Even after the Sochi games have begun the New York Times and continue their ridiculous anti-Russian campaign reaching as a last straws to this or that official uttering while conveniently leaving out those quotes that give real meaning of what was said and which condemn the NYT for exactly what it does.
Headlining The Darkness Behind Sochi’s Sparkle the front page piece looks for lost doorknobs and missing pillows, how terribly inconvenient and impossible to happen in the "west", and talks about "Russia’s oppressive antigay law and its suffocating restrictions on freedom of speech". This even after the opening show in Sochi included the Russian band t.A.T.u, famous for their lesbian kisses (vid), and lots of music by Tchaikovsky, the great gay composer.
It calls as witness the president of the International Olympic Committee, Thomas Bach, misrepresenting him as if he somehow did what the Times is doing:
At the opening ceremony, during which he sat next to Russia’s president, Vladimir V. Putin, Bach gave a strong speech to kick off the Olympics. He made points that sounded like sharp digs at Putin and the law he signed that banned the distribution of so-called gay propaganda to children in Russia.
In the most refreshing speech by an I.O.C. president in decades, Bach did not kowtow to the host country. He said the Olympics should set an example for “human diversity and great unity.”
“To the athletes, you have come here with your Olympic dream,” he said. “You are welcome, no matter where you come from or your background. Yes, it’s possible even as competitors to live together and to live in harmony with tolerance and without any form of discrimination for whatever reason.”
He did not have to come out and say it, but many people who heard him knew exactly what he meant.
Bach said what is said at any Olympic Games. Leave out the politics. Be peaceful and tolerant.

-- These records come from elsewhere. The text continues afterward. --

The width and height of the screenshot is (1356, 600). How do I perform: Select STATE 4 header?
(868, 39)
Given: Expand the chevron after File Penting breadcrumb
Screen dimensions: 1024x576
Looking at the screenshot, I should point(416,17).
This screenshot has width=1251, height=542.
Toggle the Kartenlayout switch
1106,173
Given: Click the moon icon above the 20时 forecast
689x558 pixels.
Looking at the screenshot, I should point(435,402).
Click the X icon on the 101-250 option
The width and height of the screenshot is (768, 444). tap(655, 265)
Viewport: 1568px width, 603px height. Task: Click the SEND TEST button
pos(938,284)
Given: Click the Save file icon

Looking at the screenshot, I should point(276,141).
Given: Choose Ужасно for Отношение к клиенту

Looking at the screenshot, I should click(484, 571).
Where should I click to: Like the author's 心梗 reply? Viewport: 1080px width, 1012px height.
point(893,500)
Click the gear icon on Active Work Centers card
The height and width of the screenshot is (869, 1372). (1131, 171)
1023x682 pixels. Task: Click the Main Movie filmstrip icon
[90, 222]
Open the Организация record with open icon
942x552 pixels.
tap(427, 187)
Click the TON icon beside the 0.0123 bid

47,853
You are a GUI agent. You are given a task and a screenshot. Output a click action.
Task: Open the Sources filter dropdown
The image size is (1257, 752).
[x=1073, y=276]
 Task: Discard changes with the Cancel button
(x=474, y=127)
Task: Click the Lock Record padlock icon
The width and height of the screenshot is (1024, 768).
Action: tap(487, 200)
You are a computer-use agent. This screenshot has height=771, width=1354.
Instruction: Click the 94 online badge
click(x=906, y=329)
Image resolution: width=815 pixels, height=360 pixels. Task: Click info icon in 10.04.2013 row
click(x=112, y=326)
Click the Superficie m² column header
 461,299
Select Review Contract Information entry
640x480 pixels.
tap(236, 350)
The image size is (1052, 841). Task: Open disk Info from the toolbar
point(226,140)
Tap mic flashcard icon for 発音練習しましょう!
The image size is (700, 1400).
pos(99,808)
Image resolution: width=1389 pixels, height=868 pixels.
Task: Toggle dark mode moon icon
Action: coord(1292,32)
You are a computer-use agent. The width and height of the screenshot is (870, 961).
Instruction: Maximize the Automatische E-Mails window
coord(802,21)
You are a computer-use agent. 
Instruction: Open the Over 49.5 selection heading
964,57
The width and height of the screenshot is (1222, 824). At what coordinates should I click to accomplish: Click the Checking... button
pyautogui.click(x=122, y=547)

But the author obviously completely missed what Bach was really saying. The very next sentence in Bach's short speech, not quoted by the New York Times, was this:
“Have the courage to address your disagreements in a peaceful, direct political dialogue and not on the backs of these athletes,” he said.
But that is of course not what the Times wants to do. It wants to mix the issues, sports and politics, and demean the apolitical games only to insert its political pet peeve.